Board member and former teacher Bob
Burrow said the issue of the expanded testing program
and its linkage to graduation was one that “has
been eating us for months, maybe years.”
Burrow said teachers have been forced
to teach to prepare for the exams, not necessarily
for the best understanding of the subject.
Interim High School Principal Al Larson
totally agreed, saying “much of what’s
going on [in state policy] is politically motivated.”
Superintendent Candace Mazur said the
higher standards are not the problem, “the assessments
are the problem.”
The testing results go into the state’s
district “Report Card,” assessments, which
board president Norman Sutherland said can translate
small statistical samples into percentages and pit
school against school when the results are published.

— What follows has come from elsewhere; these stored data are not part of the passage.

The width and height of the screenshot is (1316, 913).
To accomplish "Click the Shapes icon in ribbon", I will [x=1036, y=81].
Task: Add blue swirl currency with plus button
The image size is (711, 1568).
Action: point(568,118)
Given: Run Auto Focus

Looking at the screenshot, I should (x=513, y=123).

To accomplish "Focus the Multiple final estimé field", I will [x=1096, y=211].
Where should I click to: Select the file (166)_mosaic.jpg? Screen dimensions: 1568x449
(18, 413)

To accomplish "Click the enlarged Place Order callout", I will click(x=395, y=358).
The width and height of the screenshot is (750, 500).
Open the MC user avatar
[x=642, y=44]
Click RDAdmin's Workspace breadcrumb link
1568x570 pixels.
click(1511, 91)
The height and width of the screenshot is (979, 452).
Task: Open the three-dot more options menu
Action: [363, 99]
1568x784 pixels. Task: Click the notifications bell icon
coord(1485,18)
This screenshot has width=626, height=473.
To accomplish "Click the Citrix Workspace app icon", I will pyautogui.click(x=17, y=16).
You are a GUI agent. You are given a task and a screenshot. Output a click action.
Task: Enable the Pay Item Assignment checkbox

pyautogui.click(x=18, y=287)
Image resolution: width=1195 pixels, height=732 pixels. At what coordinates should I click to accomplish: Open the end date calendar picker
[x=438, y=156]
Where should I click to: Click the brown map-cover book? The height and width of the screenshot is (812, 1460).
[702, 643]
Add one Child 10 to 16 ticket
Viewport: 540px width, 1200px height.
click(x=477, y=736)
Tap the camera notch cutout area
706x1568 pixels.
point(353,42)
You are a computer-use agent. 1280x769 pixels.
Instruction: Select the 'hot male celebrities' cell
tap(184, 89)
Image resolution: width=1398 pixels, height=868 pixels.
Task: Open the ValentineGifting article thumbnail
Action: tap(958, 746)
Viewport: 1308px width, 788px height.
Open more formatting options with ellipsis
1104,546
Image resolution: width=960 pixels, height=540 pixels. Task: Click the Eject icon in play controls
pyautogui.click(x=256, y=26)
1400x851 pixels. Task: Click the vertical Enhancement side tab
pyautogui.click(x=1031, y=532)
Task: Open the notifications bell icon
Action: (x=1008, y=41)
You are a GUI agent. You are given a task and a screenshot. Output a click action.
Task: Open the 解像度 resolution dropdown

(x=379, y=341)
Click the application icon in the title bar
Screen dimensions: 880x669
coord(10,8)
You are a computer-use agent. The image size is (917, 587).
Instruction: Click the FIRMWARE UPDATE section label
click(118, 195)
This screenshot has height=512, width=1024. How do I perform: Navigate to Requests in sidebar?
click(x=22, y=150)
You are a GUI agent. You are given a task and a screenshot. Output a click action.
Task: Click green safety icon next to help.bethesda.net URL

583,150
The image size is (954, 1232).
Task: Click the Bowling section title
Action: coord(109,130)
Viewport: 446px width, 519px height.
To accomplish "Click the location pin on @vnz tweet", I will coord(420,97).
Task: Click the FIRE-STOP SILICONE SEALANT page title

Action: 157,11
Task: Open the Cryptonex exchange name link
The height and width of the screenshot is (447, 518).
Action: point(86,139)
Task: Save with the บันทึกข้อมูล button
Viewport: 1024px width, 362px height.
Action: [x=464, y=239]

While Mazur supported higher standards
generally, Burrow said the new policy dismisses all
the changes made in the 1970’s and early 1980’s,
when specialized educational needs of students were
identified. He said today’s students, despite
their handicaps, are all being thrown into the same
mix and the practice is “fundamentally unsound.”
Exam preparation teaching is sound
for about one third of the students, he said. Another
third, who would not have been in an academic track
earlier, won’t get it. The other third, who
could do more, won’t have the opportunity because
the teacher won’t have the time to help them,
Burrow said.
Burrow referred to an action taken
by Scarsdale High School in Westchester County. The
school, feeling the state’s changes were undermining
their program, decided to boycott the assessment program.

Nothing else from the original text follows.